──────── MATERIAL FOR THE TASK
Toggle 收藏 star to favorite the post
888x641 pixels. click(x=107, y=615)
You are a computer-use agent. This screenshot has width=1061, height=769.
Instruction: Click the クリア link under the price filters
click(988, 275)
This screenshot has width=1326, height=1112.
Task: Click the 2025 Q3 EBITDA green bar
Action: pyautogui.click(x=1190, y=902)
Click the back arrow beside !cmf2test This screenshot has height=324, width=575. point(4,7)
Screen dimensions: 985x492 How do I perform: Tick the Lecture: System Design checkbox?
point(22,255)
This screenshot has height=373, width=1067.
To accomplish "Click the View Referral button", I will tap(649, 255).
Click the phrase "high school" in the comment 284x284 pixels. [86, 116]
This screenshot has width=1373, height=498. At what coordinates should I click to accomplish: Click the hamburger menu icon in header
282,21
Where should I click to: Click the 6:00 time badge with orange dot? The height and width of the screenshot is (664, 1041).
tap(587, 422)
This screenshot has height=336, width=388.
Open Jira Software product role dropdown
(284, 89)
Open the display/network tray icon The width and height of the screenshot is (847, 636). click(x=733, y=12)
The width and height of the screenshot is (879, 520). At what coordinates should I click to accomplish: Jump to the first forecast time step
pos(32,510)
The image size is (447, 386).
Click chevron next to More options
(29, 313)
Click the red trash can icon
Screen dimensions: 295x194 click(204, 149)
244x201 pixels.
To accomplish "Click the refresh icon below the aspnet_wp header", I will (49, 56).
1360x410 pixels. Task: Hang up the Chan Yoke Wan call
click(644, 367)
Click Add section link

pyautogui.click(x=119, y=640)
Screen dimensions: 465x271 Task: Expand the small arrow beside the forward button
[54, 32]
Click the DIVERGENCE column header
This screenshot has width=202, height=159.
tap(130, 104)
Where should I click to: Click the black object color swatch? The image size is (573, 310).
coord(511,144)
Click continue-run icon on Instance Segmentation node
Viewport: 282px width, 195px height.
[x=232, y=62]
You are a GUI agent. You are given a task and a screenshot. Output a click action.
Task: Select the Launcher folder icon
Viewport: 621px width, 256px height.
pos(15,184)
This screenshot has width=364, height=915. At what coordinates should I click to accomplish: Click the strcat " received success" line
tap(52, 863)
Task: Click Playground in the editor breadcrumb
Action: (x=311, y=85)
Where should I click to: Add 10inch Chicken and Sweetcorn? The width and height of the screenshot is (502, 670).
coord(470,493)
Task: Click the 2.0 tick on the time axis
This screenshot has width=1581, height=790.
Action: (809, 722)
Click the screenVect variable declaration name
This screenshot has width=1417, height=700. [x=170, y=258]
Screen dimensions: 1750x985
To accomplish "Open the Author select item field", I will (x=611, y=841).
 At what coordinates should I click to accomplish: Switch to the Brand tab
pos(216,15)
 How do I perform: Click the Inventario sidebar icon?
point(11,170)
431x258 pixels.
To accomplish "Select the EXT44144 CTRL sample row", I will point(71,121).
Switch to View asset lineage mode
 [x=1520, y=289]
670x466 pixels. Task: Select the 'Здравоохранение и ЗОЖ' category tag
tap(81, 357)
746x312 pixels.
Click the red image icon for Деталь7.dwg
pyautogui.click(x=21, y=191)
────────────────
TASK PROMPT - Copy every one of the rows above, without changing any character.

REPLY -
Toggle 收藏 star to favorite the post
888x641 pixels. click(x=107, y=615)
You are a computer-use agent. This screenshot has width=1061, height=769.
Instruction: Click the クリア link under the price filters
click(988, 275)
This screenshot has width=1326, height=1112.
Task: Click the 2025 Q3 EBITDA green bar
Action: pyautogui.click(x=1190, y=902)
Click the back arrow beside !cmf2test This screenshot has height=324, width=575. point(4,7)
Screen dimensions: 985x492 How do I perform: Tick the Lecture: System Design checkbox?
point(22,255)
This screenshot has height=373, width=1067.
To accomplish "Click the View Referral button", I will tap(649, 255).
Click the phrase "high school" in the comment 284x284 pixels. [86, 116]
This screenshot has width=1373, height=498. At what coordinates should I click to accomplish: Click the hamburger menu icon in header
282,21
Where should I click to: Click the 6:00 time badge with orange dot? The height and width of the screenshot is (664, 1041).
tap(587, 422)
This screenshot has height=336, width=388.
Open Jira Software product role dropdown
(284, 89)
Open the display/network tray icon The width and height of the screenshot is (847, 636). click(x=733, y=12)
The width and height of the screenshot is (879, 520). At what coordinates should I click to accomplish: Jump to the first forecast time step
pos(32,510)
The image size is (447, 386).
Click chevron next to More options
(29, 313)
Click the red trash can icon
Screen dimensions: 295x194 click(204, 149)
244x201 pixels.
To accomplish "Click the refresh icon below the aspnet_wp header", I will (49, 56).
1360x410 pixels. Task: Hang up the Chan Yoke Wan call
click(644, 367)
Click Add section link

pyautogui.click(x=119, y=640)
Screen dimensions: 465x271 Task: Expand the small arrow beside the forward button
[54, 32]
Click the DIVERGENCE column header
This screenshot has width=202, height=159.
tap(130, 104)
Where should I click to: Click the black object color swatch? The image size is (573, 310).
coord(511,144)
Click continue-run icon on Instance Segmentation node
Viewport: 282px width, 195px height.
[x=232, y=62]
You are a GUI agent. You are given a task and a screenshot. Output a click action.
Task: Select the Launcher folder icon
Viewport: 621px width, 256px height.
pos(15,184)
This screenshot has width=364, height=915. At what coordinates should I click to accomplish: Click the strcat " received success" line
tap(52, 863)
Task: Click Playground in the editor breadcrumb
Action: (x=311, y=85)
Where should I click to: Add 10inch Chicken and Sweetcorn? The width and height of the screenshot is (502, 670).
coord(470,493)
Task: Click the 2.0 tick on the time axis
This screenshot has width=1581, height=790.
Action: (809, 722)
Click the screenVect variable declaration name
This screenshot has width=1417, height=700. [x=170, y=258]
Screen dimensions: 1750x985
To accomplish "Open the Author select item field", I will (x=611, y=841).
 At what coordinates should I click to accomplish: Switch to the Brand tab
pos(216,15)
 How do I perform: Click the Inventario sidebar icon?
point(11,170)
431x258 pixels.
To accomplish "Select the EXT44144 CTRL sample row", I will point(71,121).
Switch to View asset lineage mode
 [x=1520, y=289]
670x466 pixels. Task: Select the 'Здравоохранение и ЗОЖ' category tag
tap(81, 357)
746x312 pixels.
Click the red image icon for Деталь7.dwg
pyautogui.click(x=21, y=191)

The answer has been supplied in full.